What Do You Learn In Business School?

What Do You Learn In Business School?

Business schools face an inconvenient truth: In today’s information society, accumulating facts is easy. Spend time online, buy Business for Dummies, or go to the library, and you’ll learn enough facts to survive in an entry-level position in a relatively short amount of time.

That’s why many institutions, such as Forbes School of Business® at Ashford University, have revamped their curricula to focus on learning how to think and deliver on information. At Ashford, you master the skills you need to take your career to the next level, rather than an accumulation and recitation of facts and figures.

What Do You Learn When Obtaining an Undergraduate Business Degree?

All Ashford Business Administration majors are required to complete a course in Strategic Management and Business Policy. The instructor leads students through case-based discussions that examine the decisions real businesses face.

The case-study method of teaching is popular in many top schools today, according to Business Insider. Challenging students to come up with well-thought solutions to current business problems teaches them the analytical and critical thinking skills they need to succeed as executives.
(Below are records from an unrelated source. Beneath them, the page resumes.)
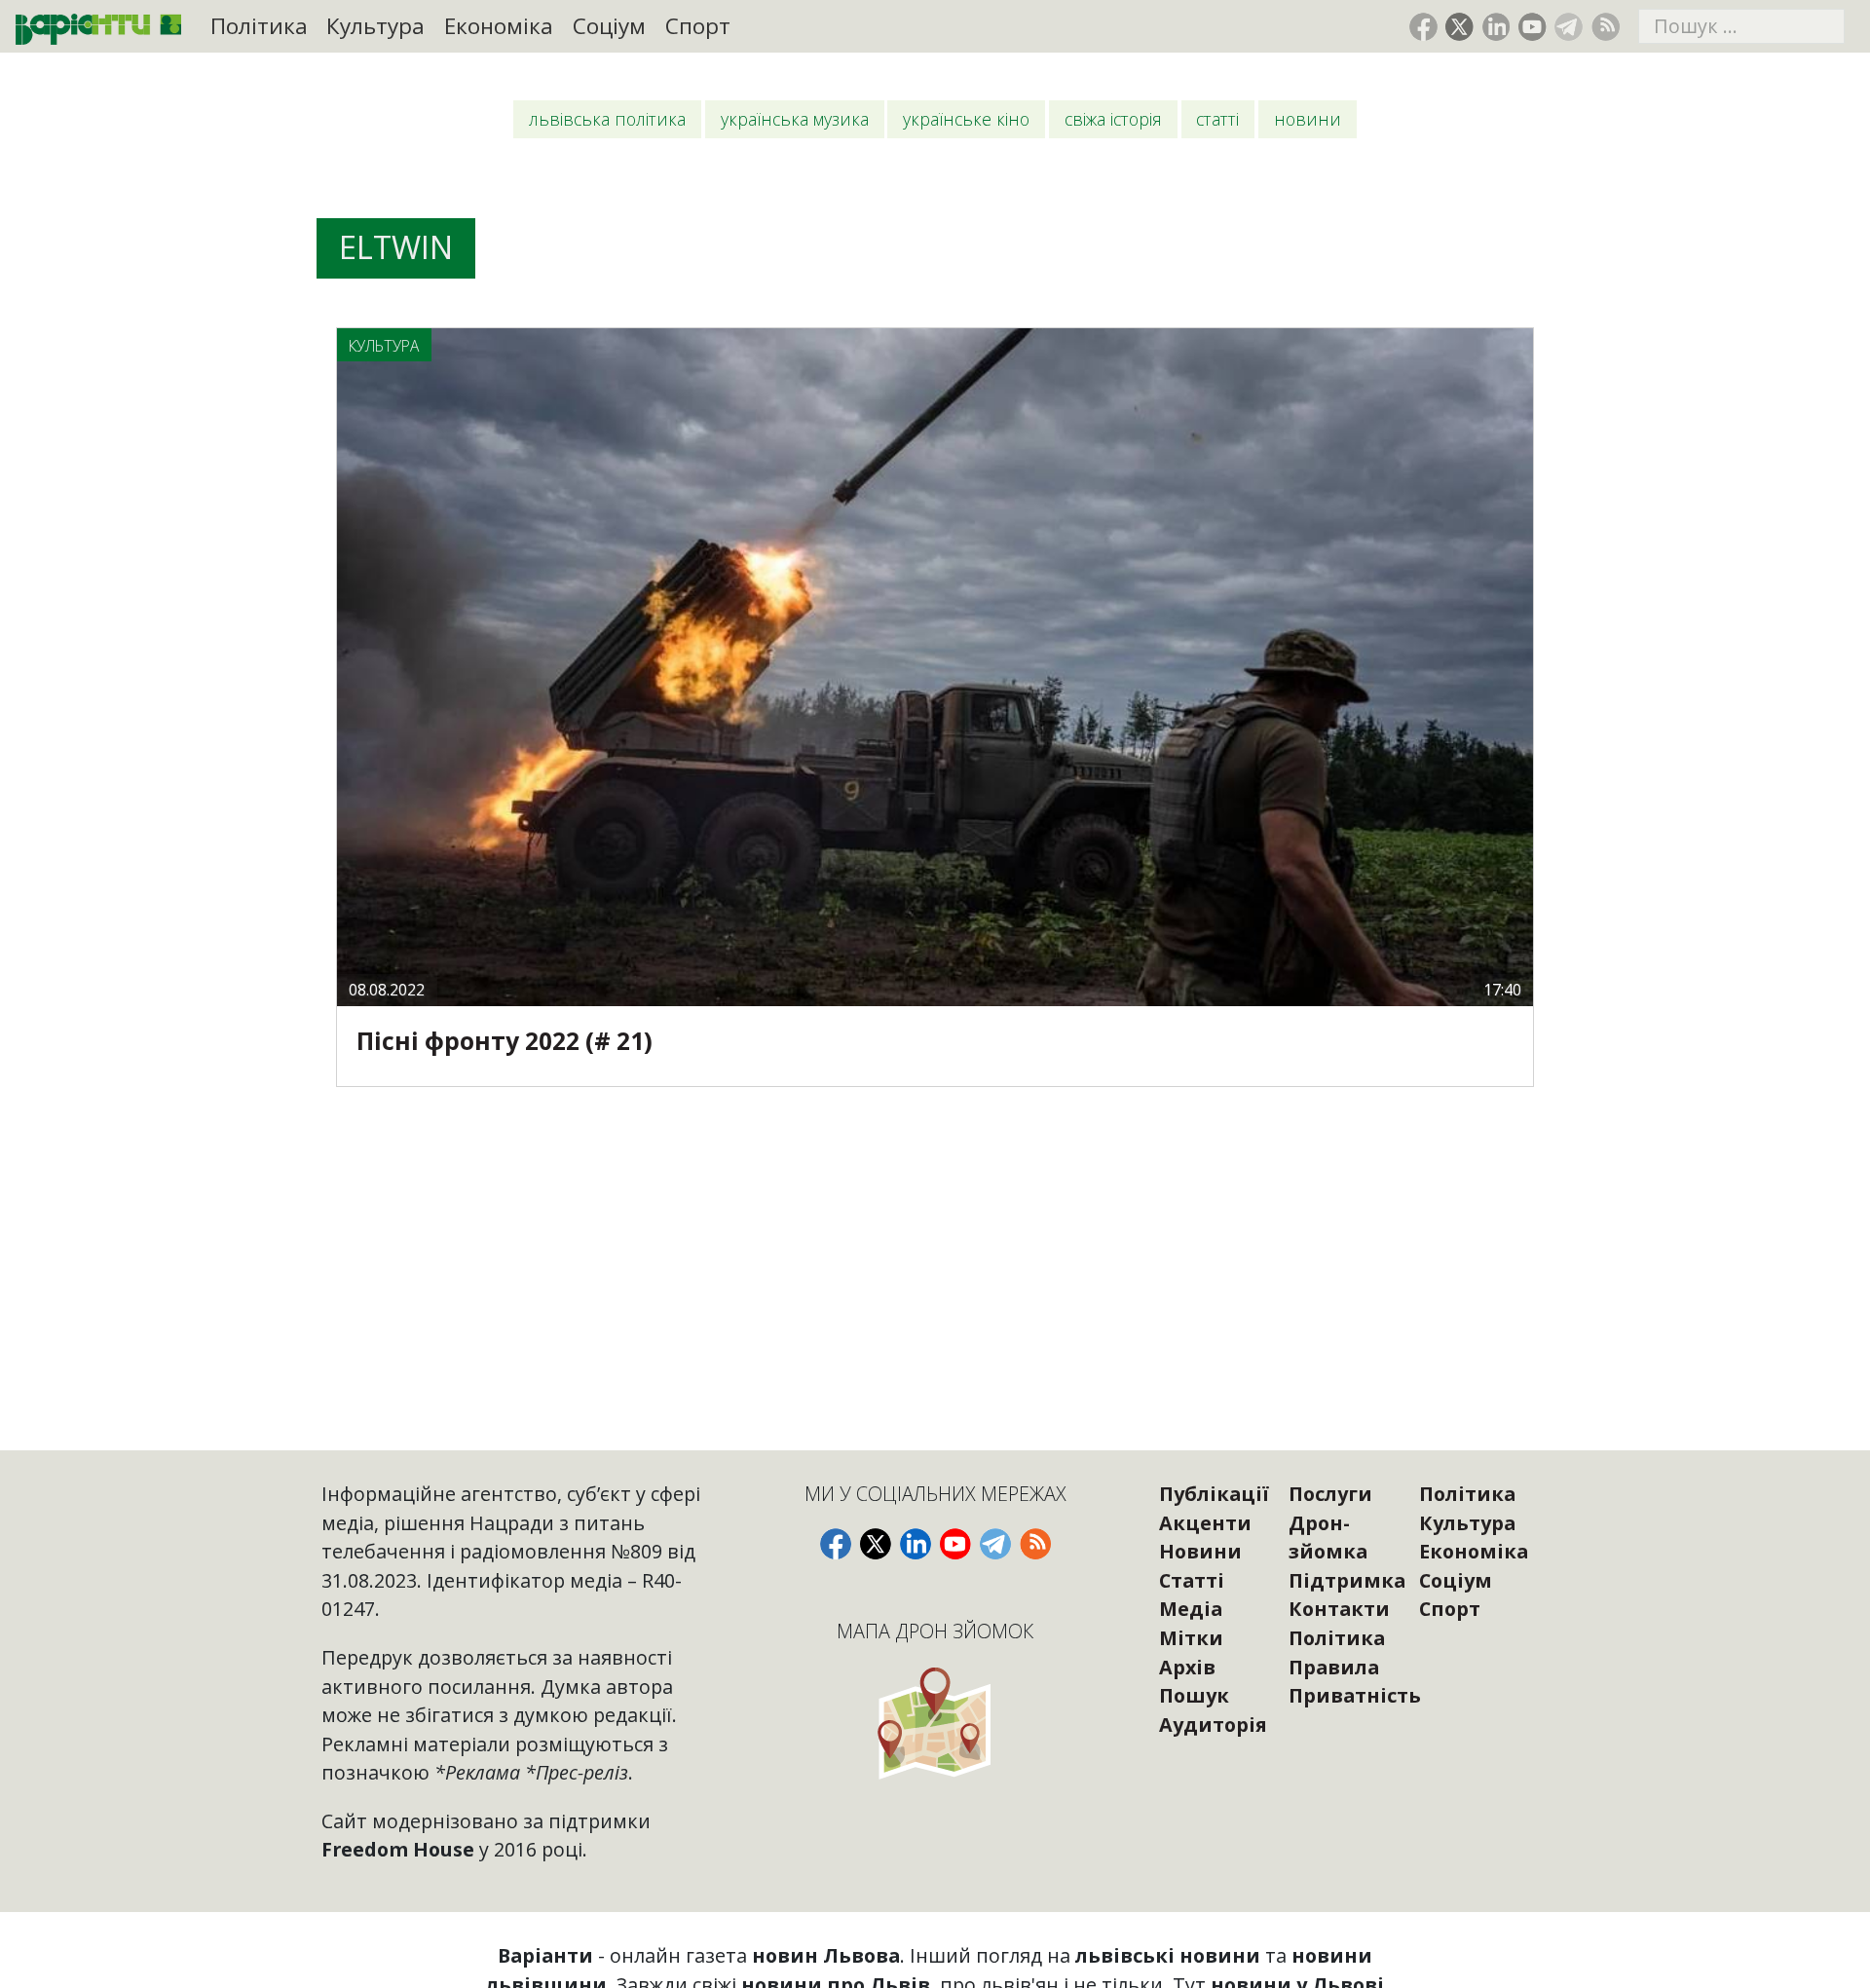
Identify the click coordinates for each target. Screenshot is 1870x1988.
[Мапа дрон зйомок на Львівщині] (935, 1723)
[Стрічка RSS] (1605, 27)
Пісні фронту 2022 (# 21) (504, 1041)
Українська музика (795, 119)
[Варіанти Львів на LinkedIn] (1496, 27)
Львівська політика (607, 119)
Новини (1307, 119)
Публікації (1214, 1494)
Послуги (1330, 1494)
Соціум (609, 26)
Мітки (1191, 1638)
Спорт (697, 26)
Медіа (1190, 1608)
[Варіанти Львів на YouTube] (1532, 27)
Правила (1334, 1667)
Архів (1187, 1667)
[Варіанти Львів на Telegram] (1568, 27)
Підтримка (1347, 1580)
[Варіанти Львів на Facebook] (1423, 27)
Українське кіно (966, 119)
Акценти (1205, 1523)
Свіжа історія (1113, 119)
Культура (375, 26)
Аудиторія (1213, 1724)
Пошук (1194, 1695)
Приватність (1355, 1695)
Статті (1217, 119)
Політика (259, 26)
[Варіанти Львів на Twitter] (1459, 27)
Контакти (1339, 1608)
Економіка (498, 26)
The online classroom at Ashford University caters to this creative style of thinking. The curriculum and the discussion boards within the Bachelor of Arts in Organizational Management program encourage students to examine various issues with their peers and instructors. Doing so promotes diverse ideas and open-minded discussions between you and your classmates.
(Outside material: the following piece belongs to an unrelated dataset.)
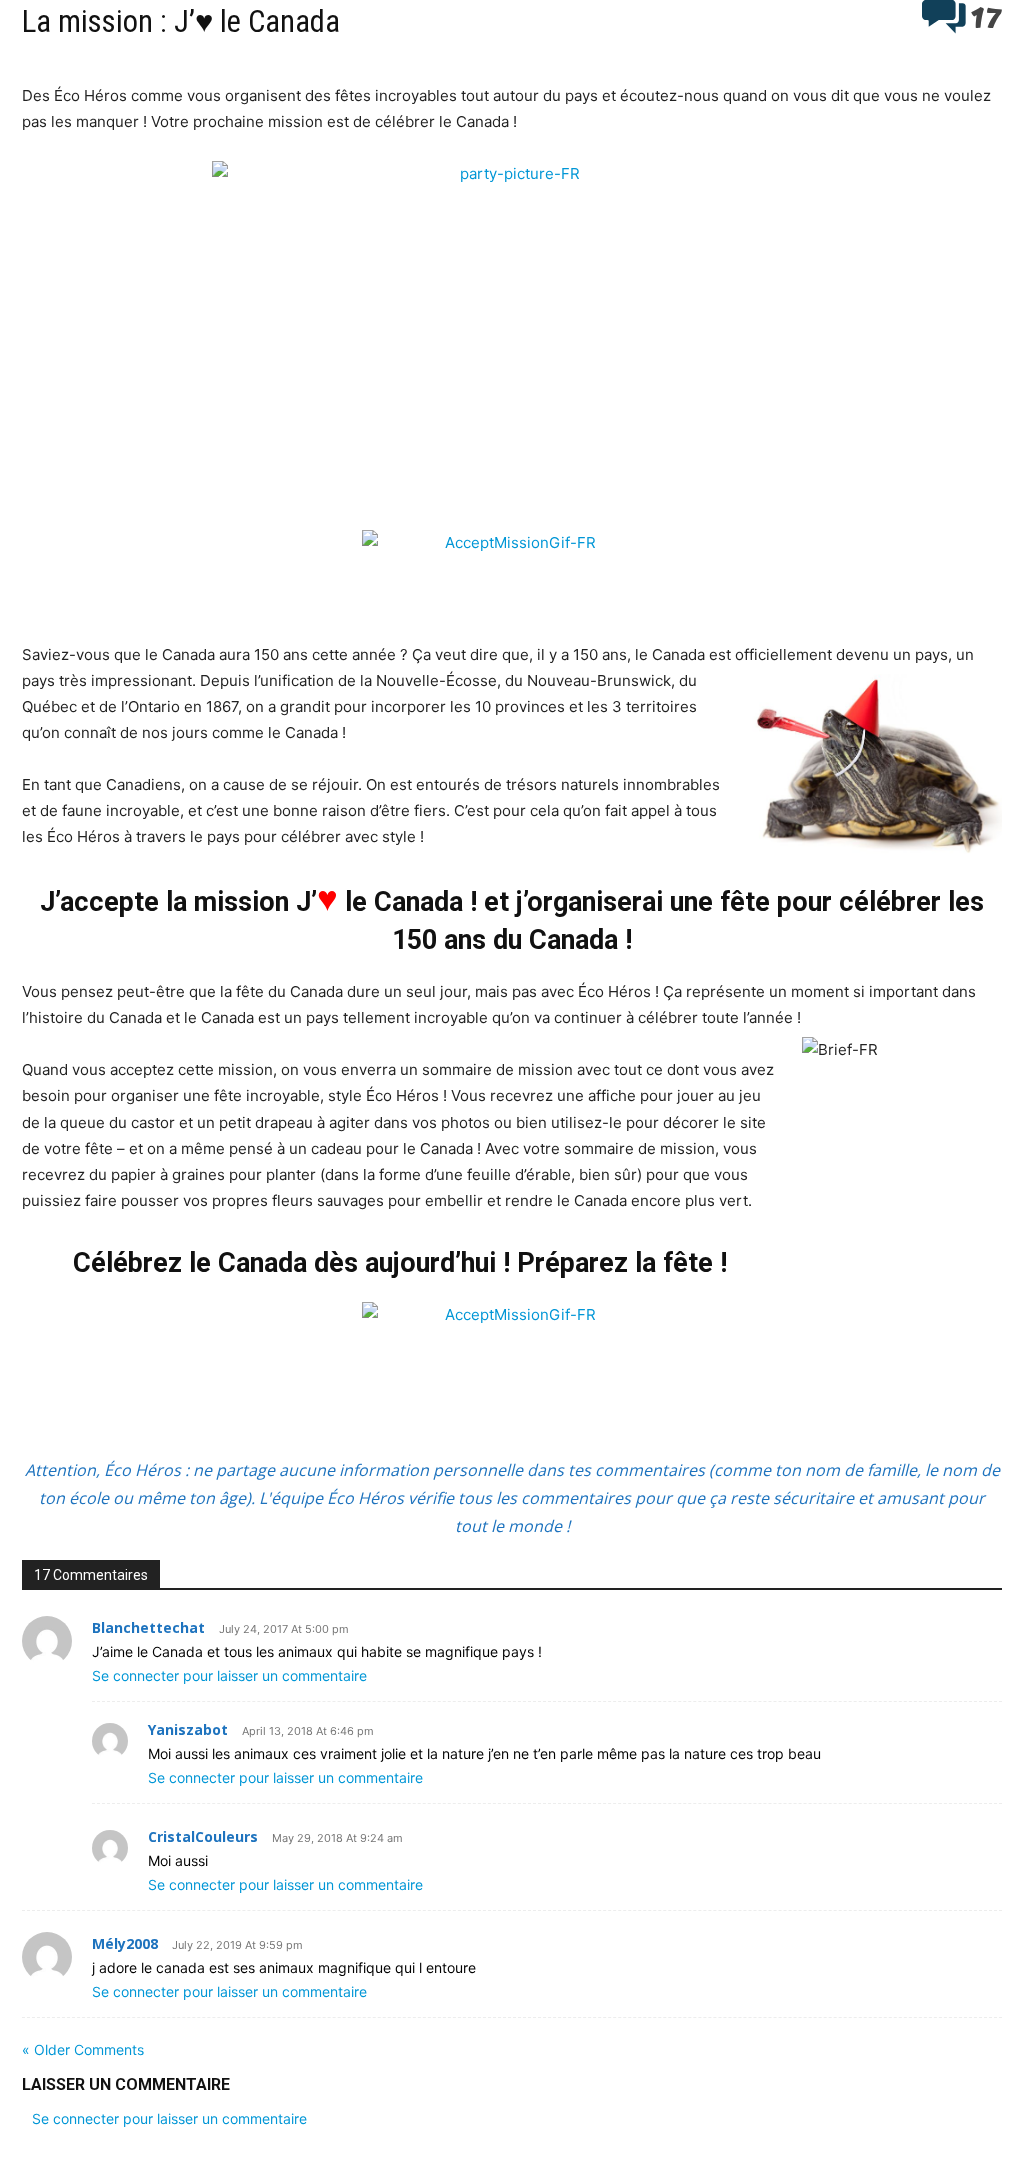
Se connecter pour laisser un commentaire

The Benefits of Enrolling in a Business Degree Program

A business school that offers specialization options is a smart choice for older, working adults who begin college with an idea of what they want from a career. Some business school graduates, such as this Mashable writer who waited until his 30s to earn an MBA, believe there are advantages to delaying business school.
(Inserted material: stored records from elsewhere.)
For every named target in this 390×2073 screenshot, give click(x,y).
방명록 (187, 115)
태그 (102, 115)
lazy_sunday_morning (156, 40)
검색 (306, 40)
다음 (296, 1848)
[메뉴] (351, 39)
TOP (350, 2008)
Many business school graduates believe professional networking is one of the biggest values of earning their degree, and Ashford ensures that online students have these opportunities as well. Through the university’s Sharing Time and Resources program, online students can become involved in service learning projects close to home that help them make connections and learn practical skills. Being a problem solver is a key skill in a variety of professional settings. Using these strategies can maximize your effectiveness at becoming better at this important proficiency.

Ashford’s Career Development Center — which includes job postings, resume help, and online webinars and events — is another example of how the university continues to work for business students well after they earn their degrees.

For today’s students, a business degree is a versatile credential. Whether working for an established business or creating your own, the skills you learn in business school will be invaluable throughout your career.